Ein anderes Spiel befindet sich in der Endlosschleife. Die Interessenvertretung Sport Austria (BSO) macht immer wieder auf ihre Not aufmerksam, immer wieder verhallt ihr Aufschrei. "Außer Diskussion stehen sollte inzwischen die Öffnung des Freiluftsports, auch für Teamsportarten", sagt Hans Niessl. Noch diese Woche brauche es wirklich klare Perspektiven, so der Sport-Austria-Präsident.

Noch diese Woche? Solly kann sich das nicht vorstellen. Als Schulleiter der Volksschule Odoakergasse in Wien-Ottakring erfuhr er erst am Donnerstag, welche Regeln für den Schulbetrieb ab Montag gelten. "Und das ist eh ein frühes Signal. Wir hatten auch schon am Wochenende Konferenzen. Es gibt keine Planbarkeit." Laut Regierung soll es Mitte Mai Öffnungsschritte für alle Bereiche geben, also auch für den Sport. Bis dahin ist es noch fast ein Monat. Im Nachwuchs- und Amateurfußball wird es laut ÖFB-Geschäftsführer Thomas Hollerer wohl nicht früher losgehen.

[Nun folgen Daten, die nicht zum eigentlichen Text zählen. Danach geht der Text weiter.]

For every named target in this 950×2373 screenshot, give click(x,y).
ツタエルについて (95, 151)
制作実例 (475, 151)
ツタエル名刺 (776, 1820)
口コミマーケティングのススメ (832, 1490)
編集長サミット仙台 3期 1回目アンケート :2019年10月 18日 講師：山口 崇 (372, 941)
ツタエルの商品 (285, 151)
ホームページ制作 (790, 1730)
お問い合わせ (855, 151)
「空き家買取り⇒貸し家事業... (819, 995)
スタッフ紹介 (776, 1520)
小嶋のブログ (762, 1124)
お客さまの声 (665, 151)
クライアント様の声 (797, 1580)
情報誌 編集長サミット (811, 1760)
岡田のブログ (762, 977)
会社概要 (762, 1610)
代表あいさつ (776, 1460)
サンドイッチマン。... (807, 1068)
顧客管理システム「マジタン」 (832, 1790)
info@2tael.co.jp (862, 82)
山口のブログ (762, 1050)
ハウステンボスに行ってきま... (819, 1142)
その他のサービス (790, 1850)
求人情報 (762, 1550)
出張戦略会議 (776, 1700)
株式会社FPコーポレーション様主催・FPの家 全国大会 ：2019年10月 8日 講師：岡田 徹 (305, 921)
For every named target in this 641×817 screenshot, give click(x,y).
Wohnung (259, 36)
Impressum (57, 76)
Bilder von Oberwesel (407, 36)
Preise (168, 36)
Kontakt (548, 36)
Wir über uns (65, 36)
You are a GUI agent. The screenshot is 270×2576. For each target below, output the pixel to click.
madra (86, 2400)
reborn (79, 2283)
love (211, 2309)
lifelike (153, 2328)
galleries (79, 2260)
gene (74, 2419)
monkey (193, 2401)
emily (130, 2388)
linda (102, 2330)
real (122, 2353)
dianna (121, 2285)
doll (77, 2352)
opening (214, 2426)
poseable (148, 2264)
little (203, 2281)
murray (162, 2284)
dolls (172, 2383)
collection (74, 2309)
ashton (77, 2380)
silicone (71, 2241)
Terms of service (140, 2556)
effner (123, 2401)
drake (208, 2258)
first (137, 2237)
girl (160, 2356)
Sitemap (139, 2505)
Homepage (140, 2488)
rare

Beim Fußballklub Vienna in Döbling werden hie und da Einzelstunden für Kinder angeboten. "In der Breite ist das natürlich nicht möglich", sagt Nina Burger, sportliche Leiterin des Frauenfußballs auf der Hohen Warte. Aerosolforscher haben in einem offenen Brief an die deutsche Kanzlerin Angela Merkel darauf hingewiesen, dass die Corona-Infektionsgefahr bei Aktivitäten im Freien sehr gering ist.

Sport-Club-Nachwuchschef Adi Solly: "Wir dürfen nichts."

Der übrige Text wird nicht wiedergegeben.